What information do you look at when reviewing the form?
What challenges do you currently encounter in the review process?
What would your ideal approval/ rejection workflow be?
Insights from Users
Participant
Partner Audit Manager
Determining the validity of responses is my main task, but I end up seeing incomplete forms every day.
Participant
Senior Audit Specialist
Partners reach out to me to ask what the status of their approval is, but I usually don't know either.
Participant
Audit Specialist
There is a huge gap in the process when forms aren't filled out correctly.
Participant
Compliance Project Manager
My biggest priority is ensuring the discount was in fact justified and this process isn't misused.
Participant
Senior Financial Manager
It is very time consuming to request more details from partners over email.
Participant
Financial Manager
Sometimes forms slip through the cracks and we don't find mistakes until the final stages.
05 PROCESS FLOW
After conducting interviews with SAP employees to understand the existing system, I created a flow diagram to highlight where major pain points were in the process.
06 DESIGN STRATEGY
Resolving Pain Points with Design
To establish a design strategy for this product, I needed to translate business objectives into actionable design features. As is the tendency of designers, I went into this project extremely ambitious about all the possible improvements and countless design features that turned out to only be "nice-to-have"s. However, after speaking with the potential user group, I realized that the users actually didn't care about flashy automations or micro interactions. Instead, users simply wanted a straightforward application that wouldn't make their day to day job harder than it already was.
Values of End Users
Transparency of approval process
Next steps required should be clear
"Paper trail" for financial auditing
Information available at a glance
UX Elements
User-friendly status names
Strong visual hierarchy of buttons
Change log of answers/ status
Concise data labeling
07 MVP READY
Live Application
As of October 2023, this application is live in several countries that had the most deals involving discount declarations. While additional features are planned further down the pipeline, this MVP represents the core functionality of the discount declaration form process.
Project Successes
⭐ decreased time on task for revision requests from 10+ minutes to 2 minutes
⭐ shortened processing time from 5-7 days to only 2 days
⭐ eliminated the need for a first reviewer to check that all fields on the PDF were filled
⭐ streamlined approval process as partners are given feedback on insufficient information
08 KEY TAKEWAYS
UX Designers can also be the visionary
During the early product iteration phase, stakeholders did not unanimously agree on the MVP features. While alignment before design is ideal, our role as designers is to help steer towards user-centric choices at all stages.
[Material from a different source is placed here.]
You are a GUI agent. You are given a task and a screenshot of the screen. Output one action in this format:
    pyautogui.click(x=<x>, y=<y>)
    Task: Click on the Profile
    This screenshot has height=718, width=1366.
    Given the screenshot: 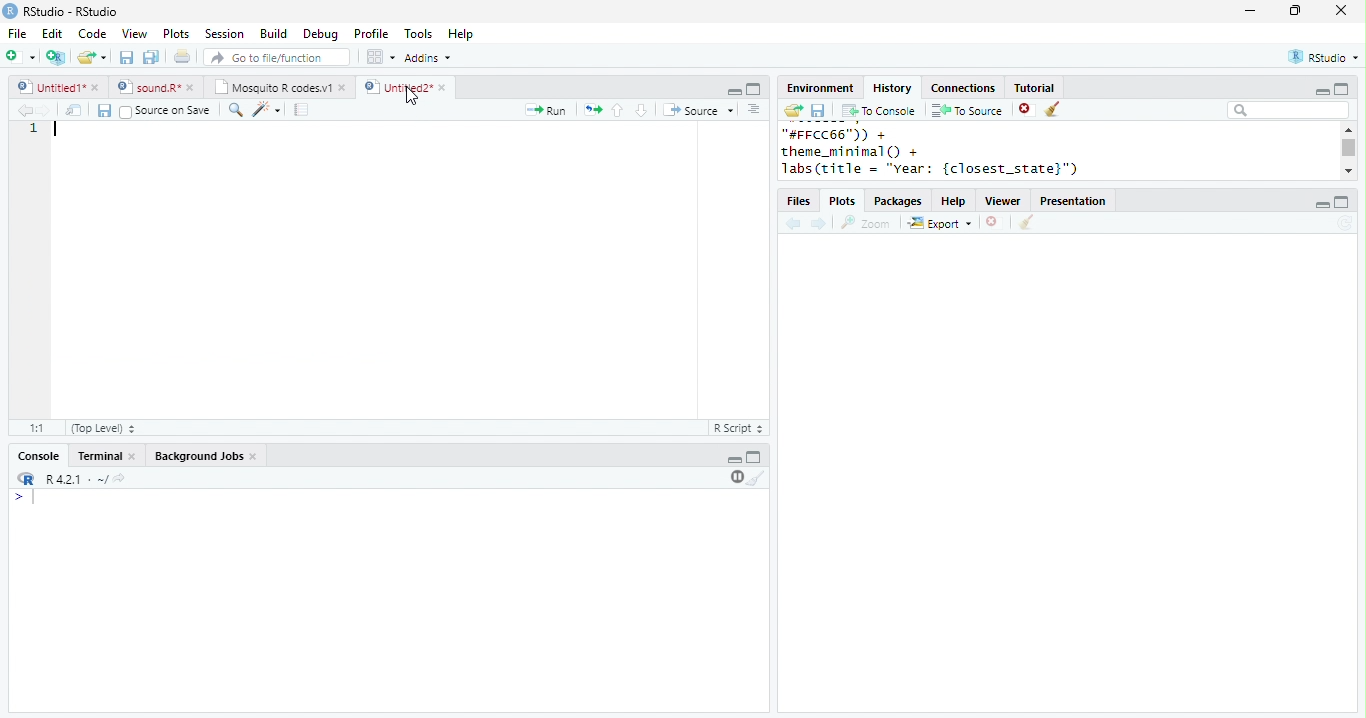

Any research is better than none
In my initial user interviews, much of the feedback led to more confusion because I lacked project context. However, resolving these questions with research made user pain points even more clear.
User Assistance is crucial in onboarding
When designing UI for complex processes, the quality of UI text is crucial. Concise help texts and consistent terminology are key for smooth navigation, even for power users.